Video footage published by activists showed eight white cars with UN markings and a lorry stopped at a narrow street corner strewn with rubble.

A man with a blood on his face was led into a nearby building, before a blast struck on the far side of the vehicle. It was not clear how much damage it caused.

Trading accusations

The UK-based Syrian Observatory for Human Rights said five people, including two rebel fighters, were killed and 20 wounded by mortar bombs in the Old City of Homs.

Sunday is due to be the final day of a three-day ceasefire which Russia, a close supporter of President Bashar al-Assad, said had been agreed to allow the aid to be brought in and civilians moved out.

Turkish Prime Minister Recep Tayyip Erdogan discusses the Geneva 2 talks in interview to Al Jazeera

Barazi said two aid vehicles entered the Old City but “terrorist groups prevented the entrance of other vehicles by firing mortar rounds on the road”.

“Terrorists broke the truce this morning in the Old City … by launching mortar rounds at the police headquarters in the Saa area,” he said.

Opposition activists from Homs’ Unified Media Office said Assad’s government was responsible for the attacks.

Al Jazeera’s Nisreen El-Shamayleh, reporting from Beirut in neighbouring Lebanon, said the ceasefire, which began on Friday, may be extended to compensate for the volatile situation.

The conflict in Syria has killed 130,000 people, driven millions from their homes and devastated cities – particularly Homs, a centre of protest when the 2011 uprising against 40 years of Assad family rule first erupted.

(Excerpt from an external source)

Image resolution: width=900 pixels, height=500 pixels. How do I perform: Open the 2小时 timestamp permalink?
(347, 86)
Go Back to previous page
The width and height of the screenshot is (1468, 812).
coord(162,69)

At the Geneva peace talks, which resume on Monday, Lakhdar Brahimi, the international mediator, has been pushing for agreement on aid deliveries and prisoner releases.

Modest achievements

Even the humanitarian talks have taken time and delivered only modest achievements, the first of which was the evacuation on Friday of 83 women, children and elderly men from Homs’s Old City.

Aid workers said many showed signs of malnutrition.

In fighting in Aleppo on Saturday, 20 people were killed by barrel bombs dropped by Syrian army helicopters, the Syrian Observatory said.

Barrel bombs were also dropped on Daraya, a rebel basion southwest of Damascus, while 16 people were killed in unrest in the southern province of Deraa, the Syrian Observatory said.

Heavy fighting was also reported in the eastern province of Deir Az zor after the al Qaeda-linked Jabhat al-Nusra and another group, Ahrar al-Sham, attacked the Islamic State of Iraq and the Levant (ISIL). At least 20 people were killed, according to the Syrian observatory.